You assumed that extracting the Windows XP message from DOS had to be performed in a single step. That sort of oversimplification of cryptography either means that you don't really know much about the field, or that you are deliberately setting up a strawman to knock down later, perhaps by claiming that since what I asked "had" to be performed in a single step (when it doesn't), that I was changing the game (when I demonstrably was not).
Do your hands get chafed when you wave them that much?
I know cryptography well, don't try to teach your grandma to suck eggs. I know it better than you do, since unlike you I'm not foolish enough to try to split hairs about the irrelevant difference between an iterative algorithm and single-pass one. The fact remains, however, that by requiring a single 96-bit key, as you did, any encryp0tion algorithm whatsoever, no matter how complex, which requires that key for operation is a single-step encryption algorithm -- it takes an input, the computer cranks for a while, and then the output emerges.
Deal with it -- your silly encryption challenge was in no way homologous to her point. Give it up. When you find yourself in a hole, stop digging.
You do get credit for having a bad attitude, but not for being clever.
Yawn. Come back when you have an argument. Being cutesy and insulting just doesn't cut it, and it only makes it painfully clear just how little defense you actually have for your post. I caught you at it, and no amount of dancing around and being snide is going to deflect attention from that. In fact, it only makes it worse.

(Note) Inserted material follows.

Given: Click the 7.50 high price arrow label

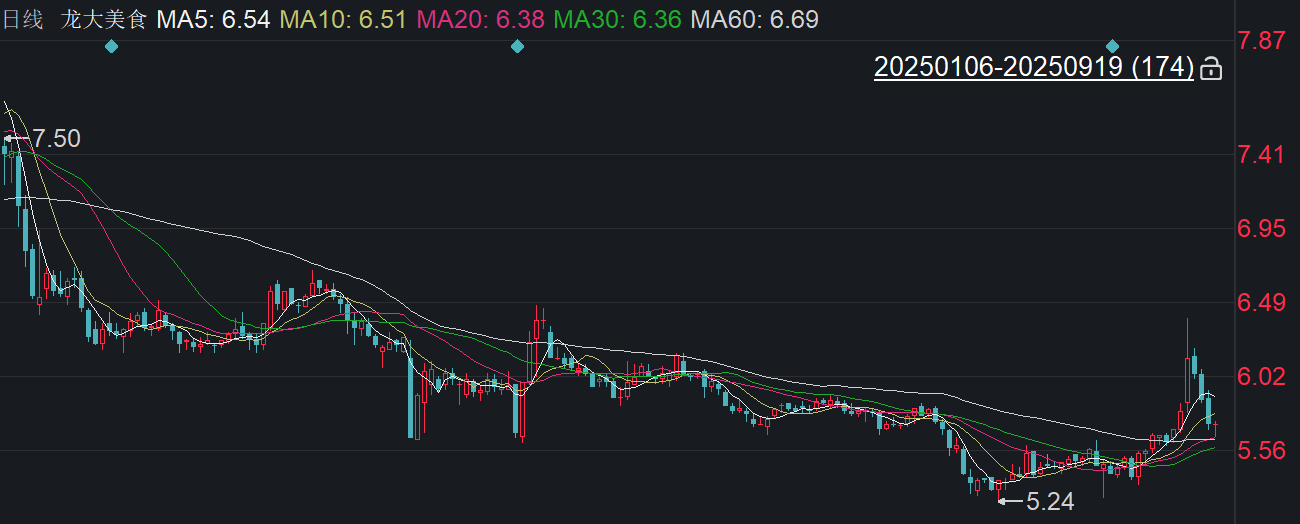Looking at the screenshot, I should (x=43, y=139).
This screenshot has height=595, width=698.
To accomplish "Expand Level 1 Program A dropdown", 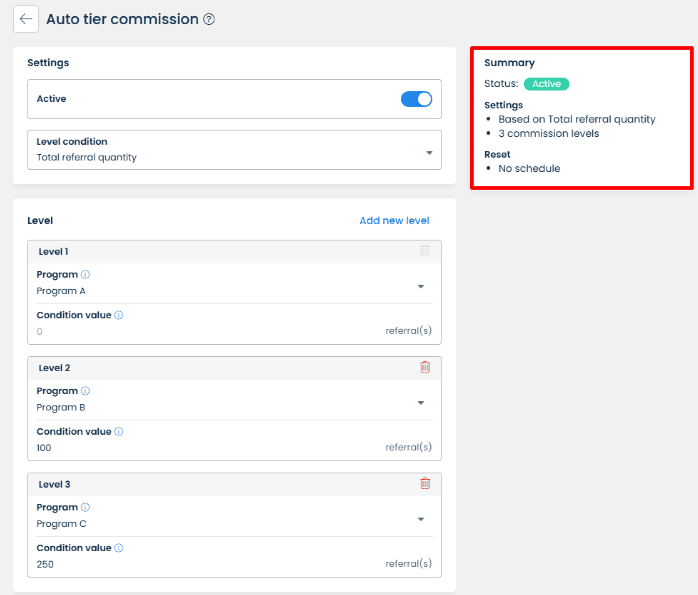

"It was *your* cited example, don't try to foist it off on me. Is it *really* your contention that because harmful mutations get weeded out, that it is *therefore* not possible for neutral mutations to propagate?" - Dan DayFirst of all, you cited my example in your response, so don't try to distance yourself from it now.
Stop playing word games, you're not very good at it. You called it "my" example -- it wasn't, it was yours. The fact that I examined it and showed how many holes it had in it doesn't make it mine. Nor have I ever tried to "distance" myself from it, other than to point out how flawed it was. So stop trying to be cute.
Second, by my recall this is the first post that you've made to me wherein you add the new qualifier of "neutral" to your original erroneous claim that "mutations have a 100% expected chance" of being passed on to their offspring.
Then you need to work on your reading comprehension *and* your memory. From post #622, written to you, and responded to by you (and thus, one would presume, read by you):
Try to keep up with the discussion, Maro was specifically trying to calculate the odds for a combination of mutations which, and I quote, "make no functional difference".This appears in the VERY SAME post in which I made the 100% expected value claim, and the fact that that claim was made in the context of the neutral mutations being discussed should have been clear to anyone.
[snip]
Again, the Maro discussion concerned "neutral" mutations which did not express as anything.
[snip]
It would help if you checked the context of a discussion before you decided to nitpick it, most of your points are moot.
And if *that* wasn't enough, I mentioned this to you *again* in post #718:
Because detrimental mutations like having two heads strongly tend to be weeded out (by interfering with propagation), whereas neutral mutations (the sort being discussed) don't.I again repeat my admonition -- try *reading* something before you reply to it.
[snip]
I even pointed that out in the part of my post which you quoted in your post, try actually reading it next time.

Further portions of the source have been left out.